The province of Fars, the historic cradle of Persian civilisation, was a metropolitan province of the Church of the East between the sixth and twelfth centuries. It was centered in what is now Fars Province, and besides a number of centres in Fars itself, the East Syrian ecclesiastical province also included a number of dioceses in Arabia and a diocese for the island of Soqotra.According to tradition, Christianity was brought to the Persian province of Fars (Syriac: Beth Parsaye, ܒܝܬ ܦܪܣܝܐ) by Persian merchants exposed to the teaching of the apostle Addai in Roman Edessa. This tradition, which rejected a significant role for the apostle Mari, widely credited with the evangelisation of the Mesopotamian provinces of the Church of the East, reflects a deep division within the Church of the East in the Sassanian period between its Syrian and Persian converts. The patriarchs of Seleucia-Ctesiphon frequently found it difficult to exert authority over the ecclesiastical province of Fars.
It was patriarch Ishoʿyahb III (649–59) who raised India to the status of a metropolitan province, probably because of the unsatisfactory oversight of the metropolitan Shemʿon of Fars. A number of letters from Ishoʿyahb to Shemʿon have survived, in one of which Ishoʿyahb complained that Shemʿon had refused to consecrate a bishop for ‘Kalnah’ (the ‘Calliana’ of Cosmas Indicopleustes), because the Indian Christians had offended him in some way.

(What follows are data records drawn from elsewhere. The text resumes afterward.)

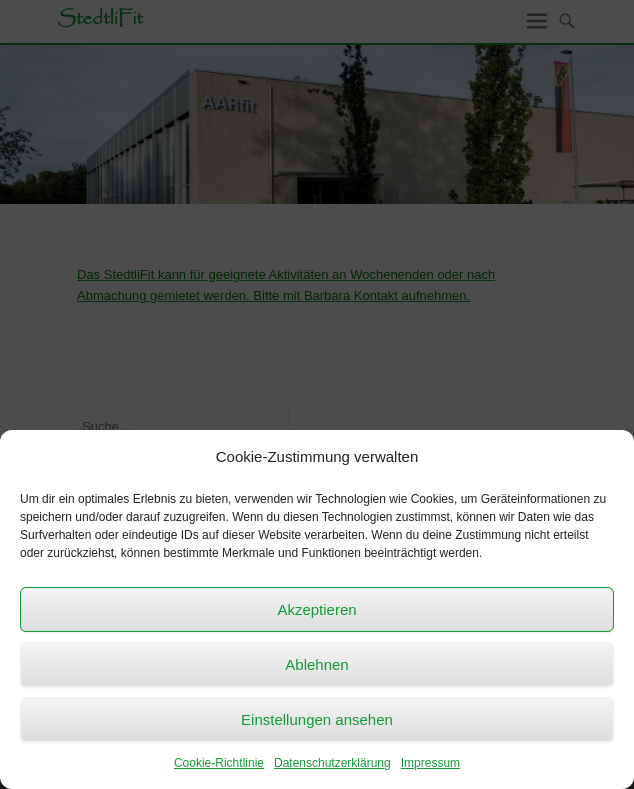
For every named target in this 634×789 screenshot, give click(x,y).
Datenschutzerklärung (332, 763)
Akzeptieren (316, 609)
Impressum (430, 763)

In a letter of lshoyahb lll (647 or 650-657 A.D.) the Catholicose-patriarch of the Persian church. He reports that the metropolitan of Rev-Ardashir (in the Persian Gulf) Was responsible for the church in “India”, by which he meant a region extending “from the maritime borders of the Sassinid empire to the country called QLH which is at distance of 1,200 parasangs"
According to the fourteenth-century writer ʿAbdishoʿ of Nisibis, the patriarch Sliba-zkha (714–28) created metropolitan provinces for Herat, Samarqand, India and China. If ʿAbdishoʿ is right, India’s status as a metropolitan province must have lapsed shortly after it was created by Ishoʿyahb III(650). An alternative, and perhaps more likely, possibility, is that Sliba-zkha consecrated a metropolitan for India, perhaps in response to an appeal from the Indian Christians, to fill the place of the bishop sent there by Ishoʿyahb half a century earlier.
Mar Sabor and Mar Proth (real names may be Mar Sabor and Mar Proth or Mar Sapir Proth or Mar Prodh (ca. 849) were two Monks who build and ruled many churches in Travancore and Malabar. 825 AD, Maruvan Sapir Eso, a successful merchant from Persia crossed the seas to reach Quilon. Along with him came Mar Aproth and Mar Sapor with a group of Christians probably fleeing after the growing Islamic threat in their home country , two bishops representing the Persian Christians.
The book Pahlavi inscription around a 8th century cross when translated is,
”I, the beautiful bird of Nineveh has come to this land. Written by me Shapper, who was saved by the Holy Messiah from misery.”
The book Pahlavi inscription around another 8th century cross when translated is,
“My Lord Christ, have mercy upon Afras son of Chaharbukht the Syrian, who cut this (or, who caused this to be cut).”